Laura Wolvaardt labelled her maiden ICC Women’s T20 World Cup half-century as the best contribution she has made with the bat for South Africa. The 20-year-old defied a tricky Sydney Showground pitch to post a brilliant 53 not out from 36 balls, a knock that proved vital in her side’s 17-run victory over Pakistan and helped them to book a place in the semifinals.
“It really meant a lot to me, it’s probably the biggest contribution I’ve made to this team if I think about the importance of today and the World Cup,” she said. “I’m really happy things worked out the way they did. I’ve been itching to get going, but me not batting is the first two games is a good thing for the team.”
“I’m not a natural big hitter, it’s been quite a journey for me to get that spot in this T20 side, it’s been something I’ve working really hard on. We have a lot of individual match-winners in the side, we’ve spoken a lot about bringing it all together. The way we’re going about our games is really amazing compared to the last World Cup. To see the position we’re in now is such a relief for us, we know it’s there – we’re just happy it’s shining,” added the right-hander.
Defeat for Pakistan means they need the remaining Group B results to go their way, as well as a swing in net run rate, to make the last four. Learnings have been evident in their stint in Australia but captain Javeria Khan knows they still have things to work on if they wish to challenge the top teams.
Runs were not flowing at the Showground but with their bowling and fielding erring late on, Pakistan conceded 54 in the last five overs as Wolvaardt found her timing with aplomb. One game remains against Thailand with Javeria keen to show how far her side have come since the last Women’s T20 World Cup in the West Indies.
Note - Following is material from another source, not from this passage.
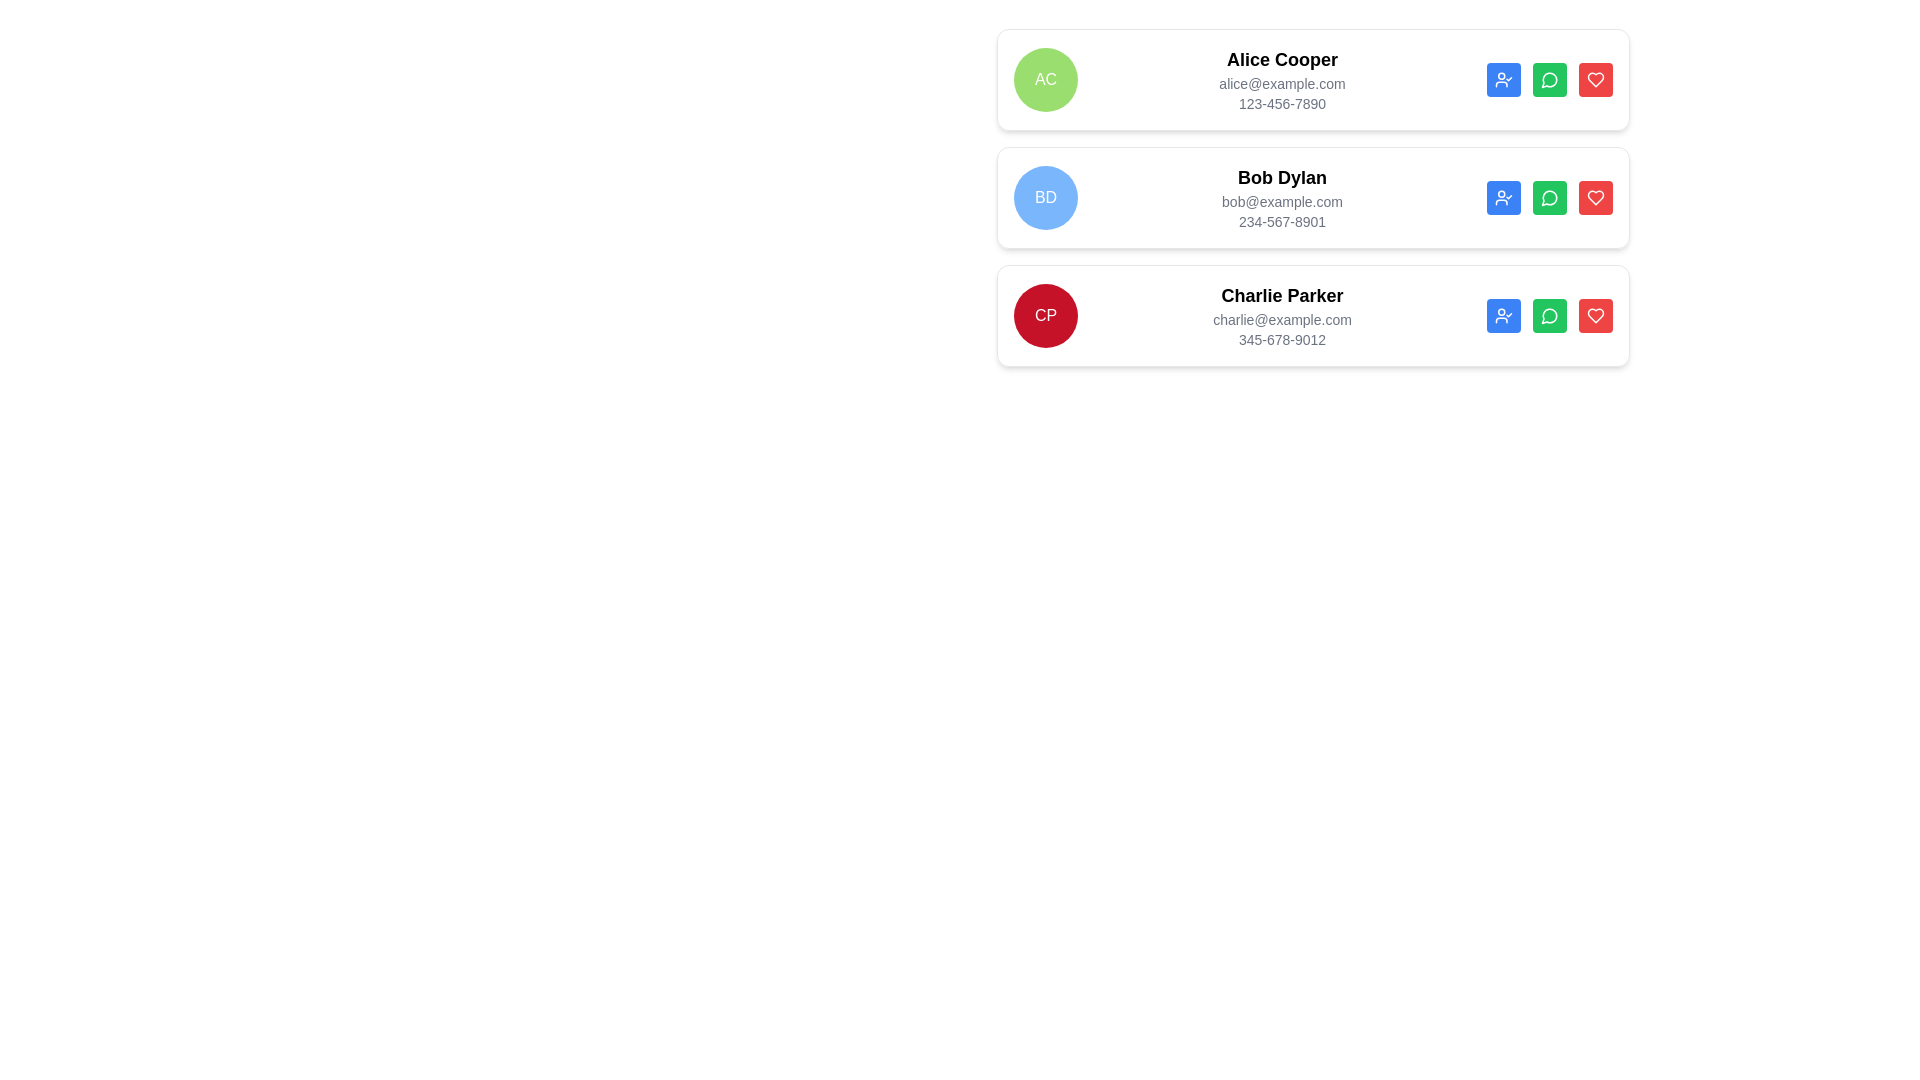 The width and height of the screenshot is (1920, 1080). Describe the element at coordinates (1282, 176) in the screenshot. I see `the Text label or heading that displays a person's name, which is positioned at the top of a segmented card above the email address 'bob@example.com' and the phone number '234-567-8901'` at that location.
“We’re disappointed in this game, it was a really good performance in the first 16 overs, but we lagged behind in the last four overs with the ball,” said Javeria, who replaced the injured Bismah Maroof as captain.
“We weren’t up with the plans, we didn’t execute the plans well and we lost our way in the field a bit. With the bat, we need to understand when the best time to accelerate is. We left it too late, but it was a much-improved performance from the girls. We are making fewer mistakes than the past, but it is a case of learning what needs to be done in the situation.”